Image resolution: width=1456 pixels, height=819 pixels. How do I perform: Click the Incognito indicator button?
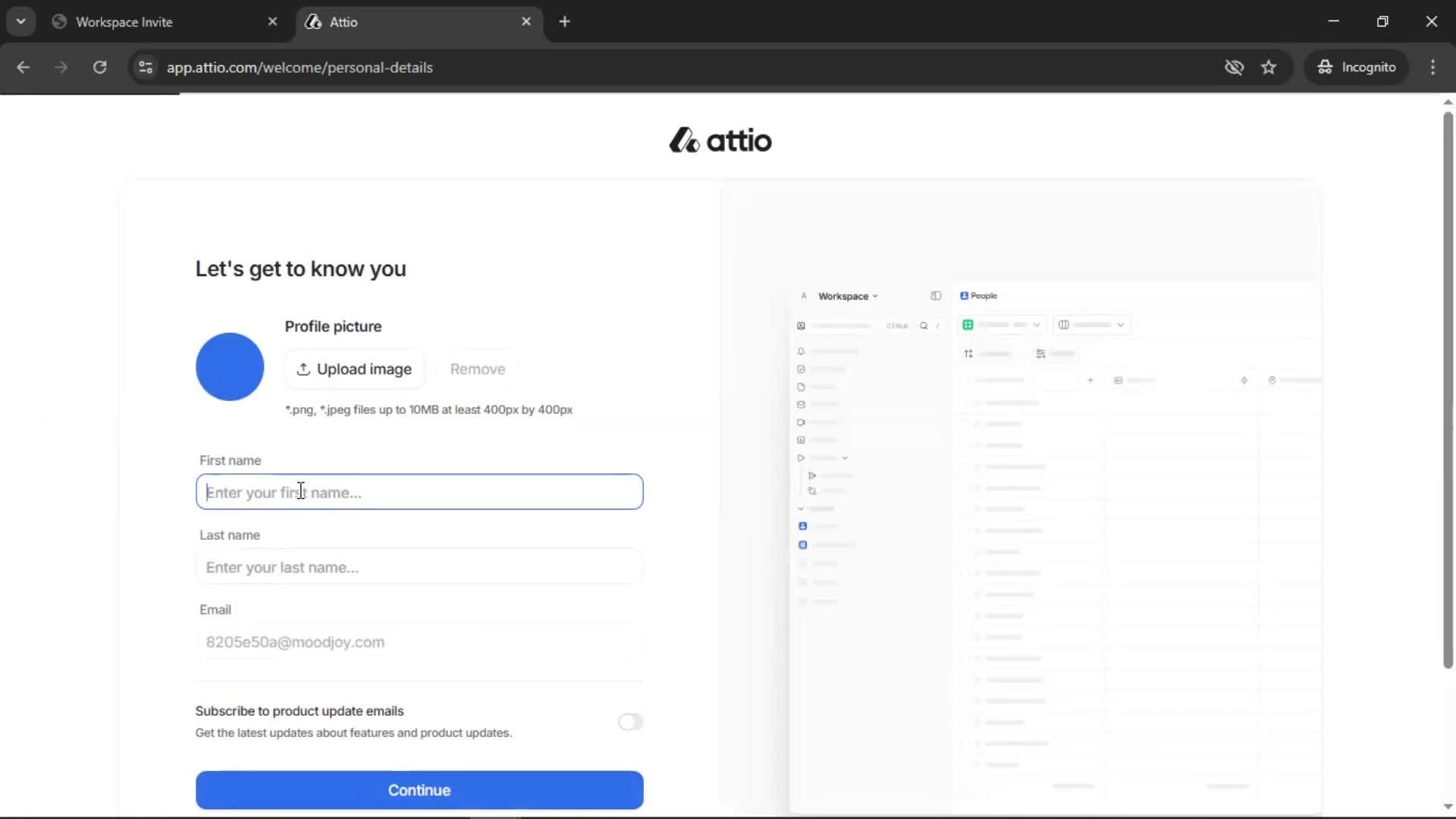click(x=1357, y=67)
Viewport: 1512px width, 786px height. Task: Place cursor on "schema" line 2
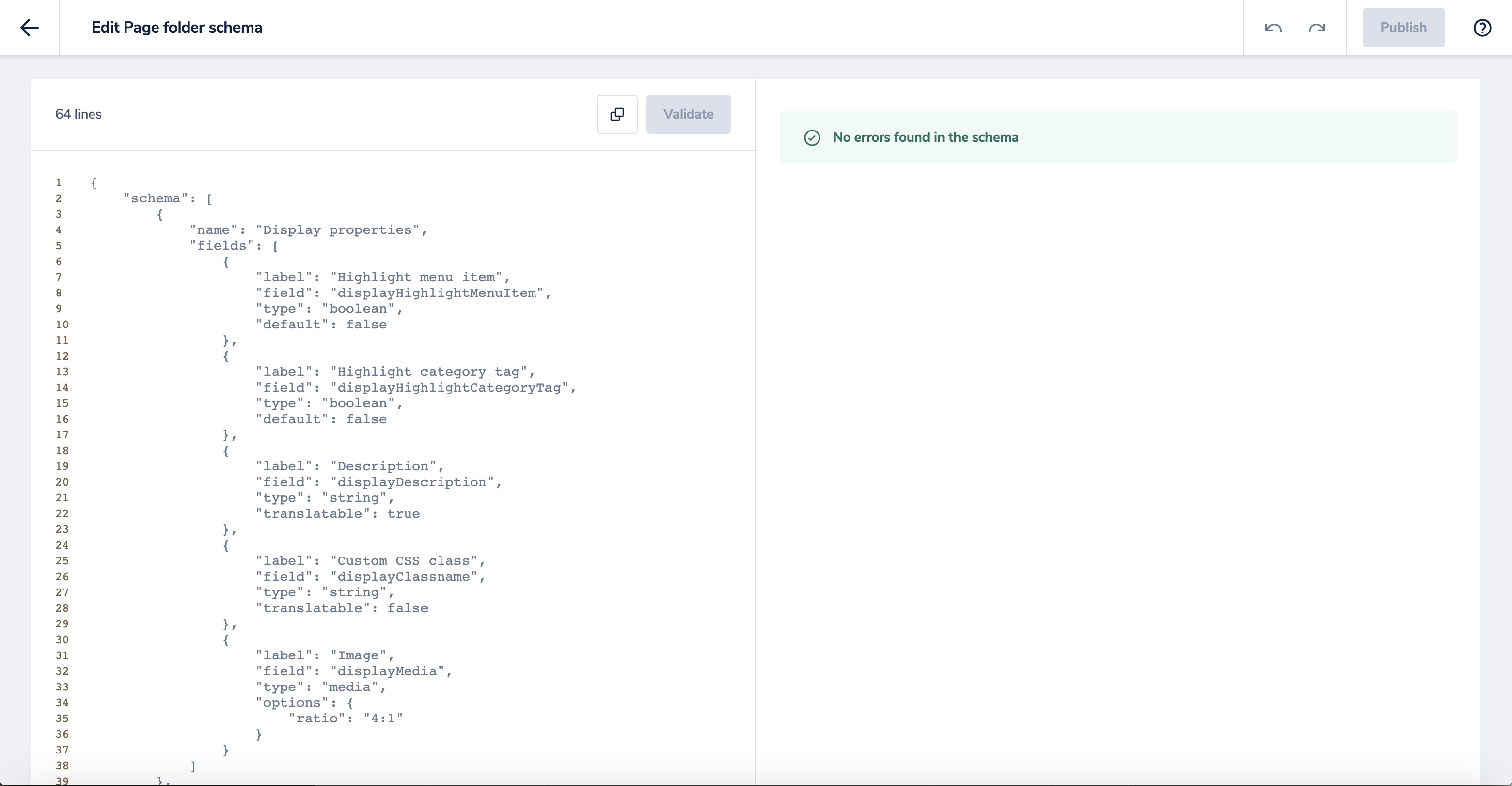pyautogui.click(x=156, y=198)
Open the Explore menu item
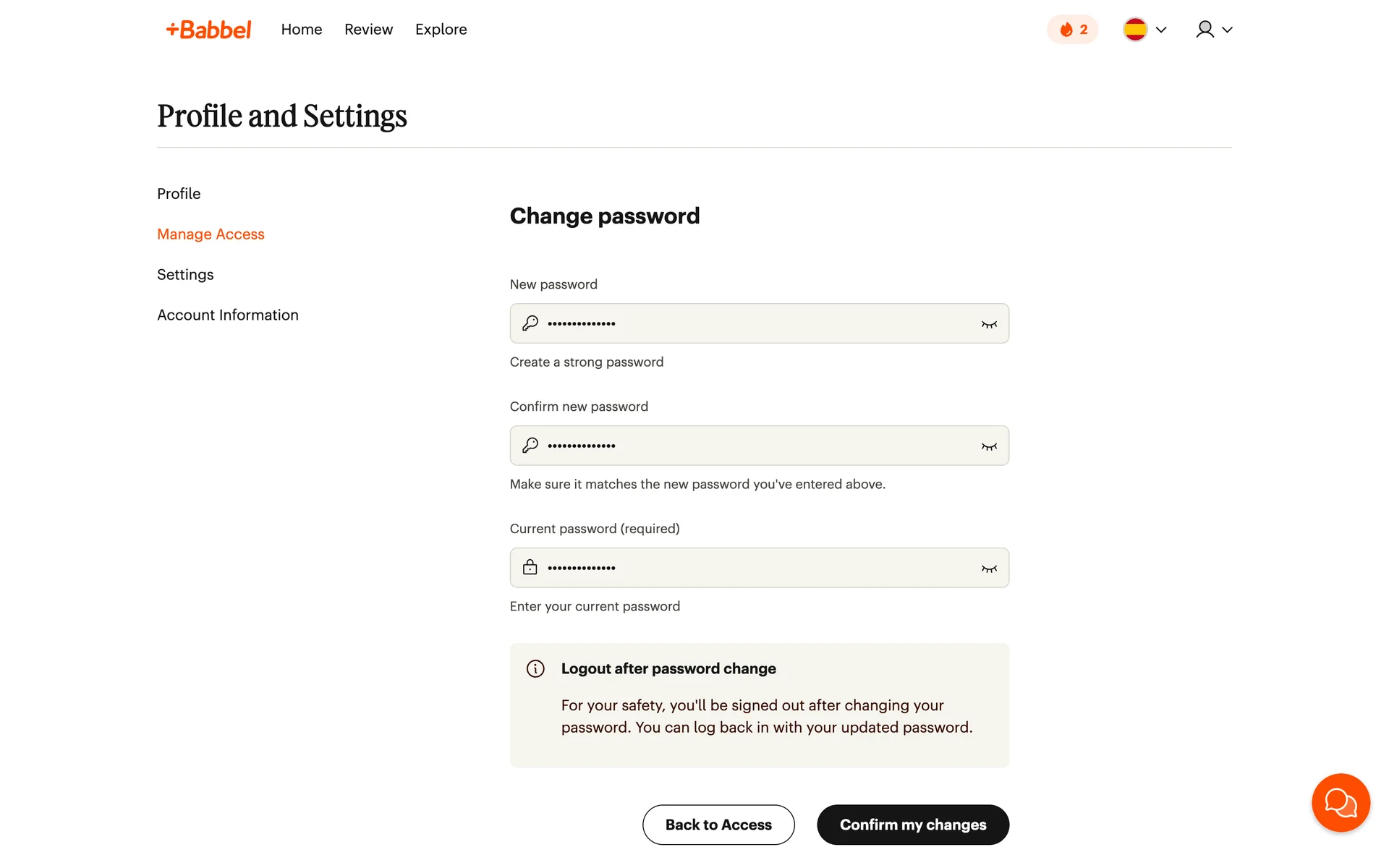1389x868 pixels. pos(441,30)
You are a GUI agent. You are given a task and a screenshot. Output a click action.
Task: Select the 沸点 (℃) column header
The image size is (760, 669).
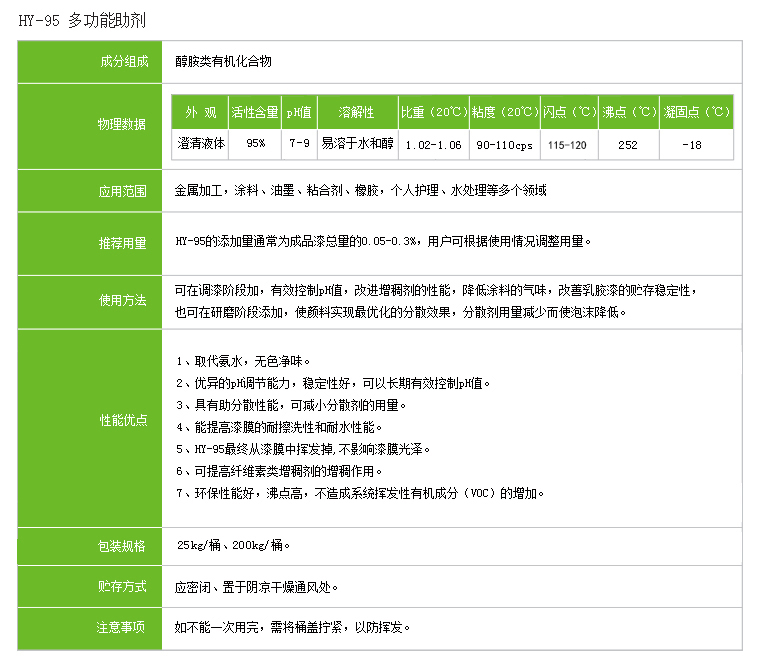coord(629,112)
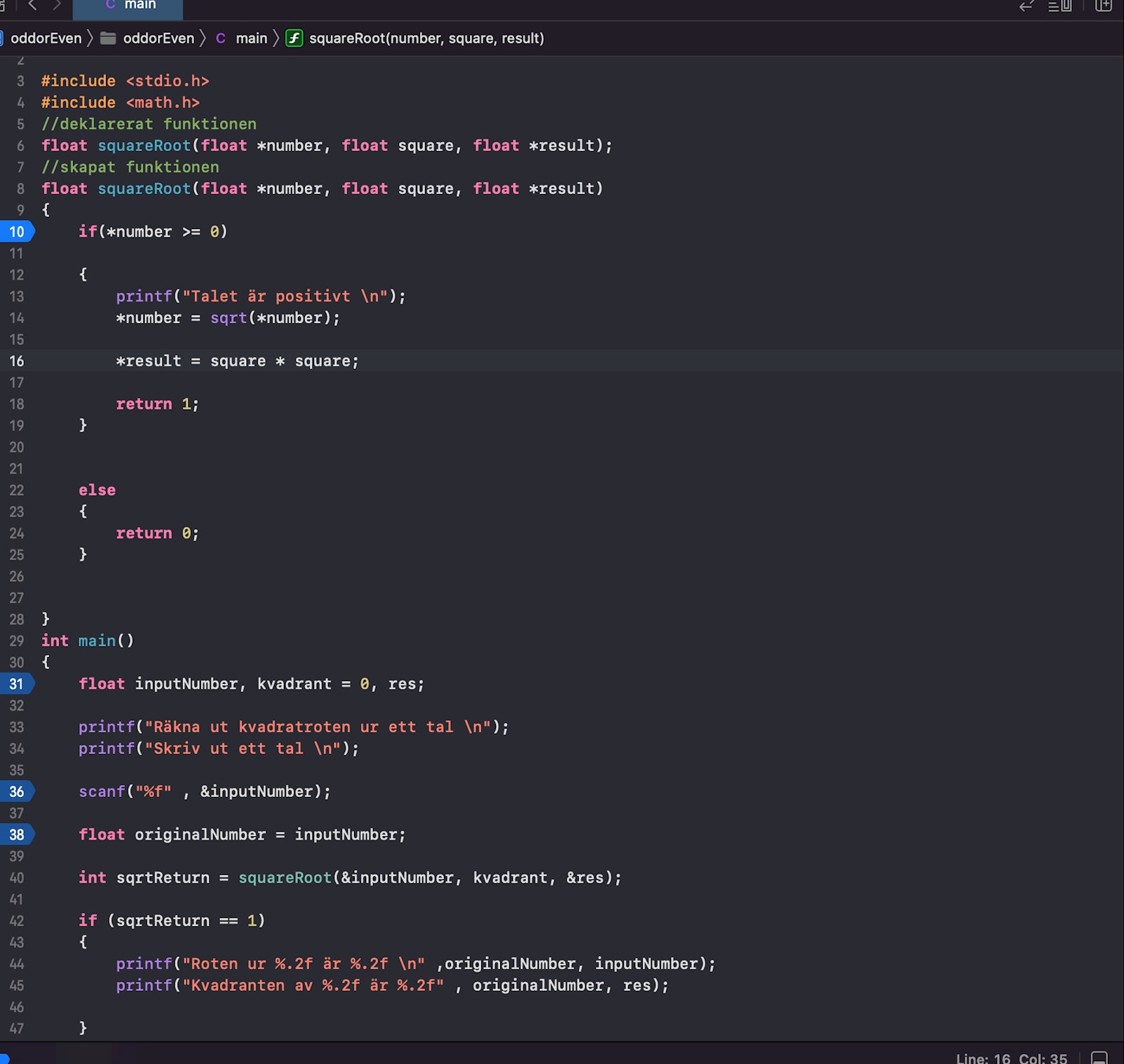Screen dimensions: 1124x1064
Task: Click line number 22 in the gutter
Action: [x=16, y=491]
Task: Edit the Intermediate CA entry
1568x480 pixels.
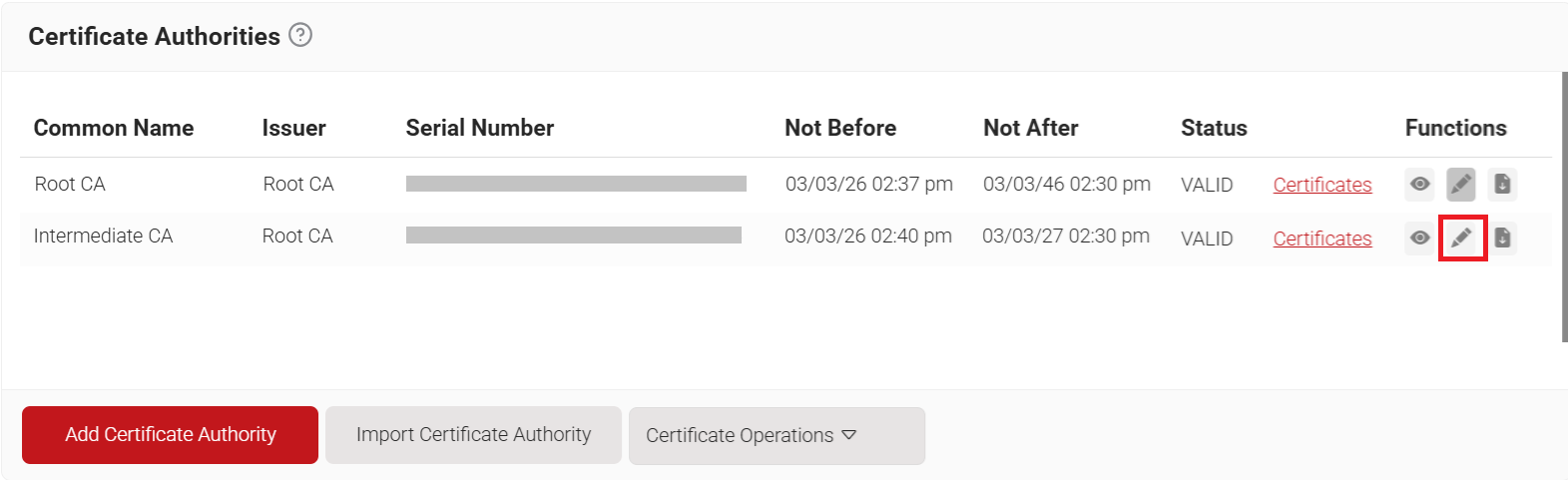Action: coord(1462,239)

########

Description of the task:
Copy out the text of every item above word for word, leaving out the pictures.

Correct answer:
Image resolution: width=1456 pixels, height=819 pixels. How do I perform: Click the Incognito indicator button?
click(x=1357, y=67)
Viewport: 1512px width, 786px height. Task: Place cursor on "schema" line 2
pyautogui.click(x=156, y=198)
Open the Explore menu item
1389x868 pixels. pos(441,30)
You are a GUI agent. You are given a task and a screenshot. Output a click action.
Task: Select the 沸点 (℃) column header
The image size is (760, 669).
coord(629,112)
Screen dimensions: 1124x1064
Task: Click line number 22 in the gutter
Action: [x=16, y=491]
Task: Edit the Intermediate CA entry
1568x480 pixels.
Action: coord(1462,239)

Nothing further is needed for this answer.